私たちも似たような苦しみを味わうことがあります。どんなに頑張っても手に入らない。そんな時は、どうしたらいいのでしょうか。
スイスの精神医学者ポール・トゥルニエはこう言っています。
「自分の弱さを克服する第一歩は、それを受け入れることである」。
このトゥルニエの言葉を上記の例にあてはめれば、まず、自分の手でバナナを取ることは無理だと諦めることです。しかしそれは、望みを捨てることではありません。別の方法を探すのです。

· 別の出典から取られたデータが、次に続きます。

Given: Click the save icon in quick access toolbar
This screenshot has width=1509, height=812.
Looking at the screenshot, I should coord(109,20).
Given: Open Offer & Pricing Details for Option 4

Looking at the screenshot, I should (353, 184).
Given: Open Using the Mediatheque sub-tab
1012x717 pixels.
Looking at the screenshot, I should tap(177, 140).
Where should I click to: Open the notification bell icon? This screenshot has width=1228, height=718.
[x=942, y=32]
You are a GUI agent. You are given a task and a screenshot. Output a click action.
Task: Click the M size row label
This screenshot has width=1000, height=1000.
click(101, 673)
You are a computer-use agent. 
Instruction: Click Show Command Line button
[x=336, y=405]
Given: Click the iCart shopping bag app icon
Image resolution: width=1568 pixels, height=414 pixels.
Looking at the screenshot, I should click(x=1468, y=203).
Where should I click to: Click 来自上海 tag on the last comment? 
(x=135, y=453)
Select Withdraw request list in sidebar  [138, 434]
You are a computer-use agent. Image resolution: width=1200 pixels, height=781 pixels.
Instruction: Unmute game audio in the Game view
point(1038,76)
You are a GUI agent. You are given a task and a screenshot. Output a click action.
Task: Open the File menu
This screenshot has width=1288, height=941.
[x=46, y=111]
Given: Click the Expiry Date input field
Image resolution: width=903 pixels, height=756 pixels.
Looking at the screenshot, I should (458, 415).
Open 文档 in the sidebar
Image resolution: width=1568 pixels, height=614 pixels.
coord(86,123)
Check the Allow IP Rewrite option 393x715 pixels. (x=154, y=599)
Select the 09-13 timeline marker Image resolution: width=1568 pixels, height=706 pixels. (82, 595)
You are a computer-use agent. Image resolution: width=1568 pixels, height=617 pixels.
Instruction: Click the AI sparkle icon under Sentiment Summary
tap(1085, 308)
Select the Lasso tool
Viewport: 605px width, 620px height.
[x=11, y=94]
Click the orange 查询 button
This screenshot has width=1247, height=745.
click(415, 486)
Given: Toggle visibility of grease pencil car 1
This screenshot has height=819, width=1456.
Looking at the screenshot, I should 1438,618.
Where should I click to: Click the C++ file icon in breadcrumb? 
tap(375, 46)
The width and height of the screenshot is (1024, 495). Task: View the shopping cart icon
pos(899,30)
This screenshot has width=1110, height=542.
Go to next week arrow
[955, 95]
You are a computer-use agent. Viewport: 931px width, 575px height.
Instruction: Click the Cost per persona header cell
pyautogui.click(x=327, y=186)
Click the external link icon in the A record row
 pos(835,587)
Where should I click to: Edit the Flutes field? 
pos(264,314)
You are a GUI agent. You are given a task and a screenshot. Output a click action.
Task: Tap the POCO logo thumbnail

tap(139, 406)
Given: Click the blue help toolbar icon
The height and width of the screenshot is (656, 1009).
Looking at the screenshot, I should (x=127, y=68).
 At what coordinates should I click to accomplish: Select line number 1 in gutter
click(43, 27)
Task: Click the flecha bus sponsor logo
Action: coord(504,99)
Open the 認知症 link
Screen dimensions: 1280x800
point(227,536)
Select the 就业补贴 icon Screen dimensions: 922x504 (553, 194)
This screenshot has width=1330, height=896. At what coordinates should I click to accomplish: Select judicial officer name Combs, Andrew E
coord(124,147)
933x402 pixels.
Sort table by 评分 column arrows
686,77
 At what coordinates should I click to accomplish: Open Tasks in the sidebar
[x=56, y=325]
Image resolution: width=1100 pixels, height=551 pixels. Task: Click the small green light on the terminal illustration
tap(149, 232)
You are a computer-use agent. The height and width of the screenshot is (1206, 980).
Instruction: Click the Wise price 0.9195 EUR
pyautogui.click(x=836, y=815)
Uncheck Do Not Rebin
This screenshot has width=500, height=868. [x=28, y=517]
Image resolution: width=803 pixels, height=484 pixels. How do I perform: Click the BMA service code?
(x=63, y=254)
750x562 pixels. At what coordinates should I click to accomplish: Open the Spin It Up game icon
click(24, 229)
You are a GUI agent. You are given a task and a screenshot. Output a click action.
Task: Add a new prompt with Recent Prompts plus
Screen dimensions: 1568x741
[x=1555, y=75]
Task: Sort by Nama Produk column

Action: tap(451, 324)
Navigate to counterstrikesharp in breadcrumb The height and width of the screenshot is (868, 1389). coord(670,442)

自分には出来ないことを認め、別の解決法を探し出すことです。別の解決の道とは、バナナが入っている檻の鍵を持っている人を探し、その人のところに行くこと
です。
あの使徒パウロも努力して善い人間になろうとしたのですが、自分の弱さを痛感しただけでした。パウロは自分を見つめ、「わたしはなんと惨めな人間なのだろう。誰がわたしを救ってくれるのだろうか」と嘆きます。しかし、<わたしはなんと惨めな人間なのだ>と自分の無力さを認めた時に、新しい解決の道が開けてくるのです。自分ではなく、キリ
スト様に目を向けたのです。
パウロは「誰がわたしを助けてくれるのか。誰がわたしを救ってくれるか」という点に目を向けたのです。檻の中のバナナではなく、檻の鍵を持っている人に目をむけるようになった。鍵はイエス・キリストにあるということを悟った。それが次の聖書の言葉となったわけです。
“わたしはなんと惨めな人間なのでしょう。死に定められたこの体から、誰がわたしを救い出してくれるでしょうか。わたしたちの主イエス・キリストを通して神に感謝します”(ローマの人々への手紙7章24節)
待降節、救い主の誕生。私ども一人ひとりへの主の到来を待ち望み主に委ね尽す生き方を目指したいものです。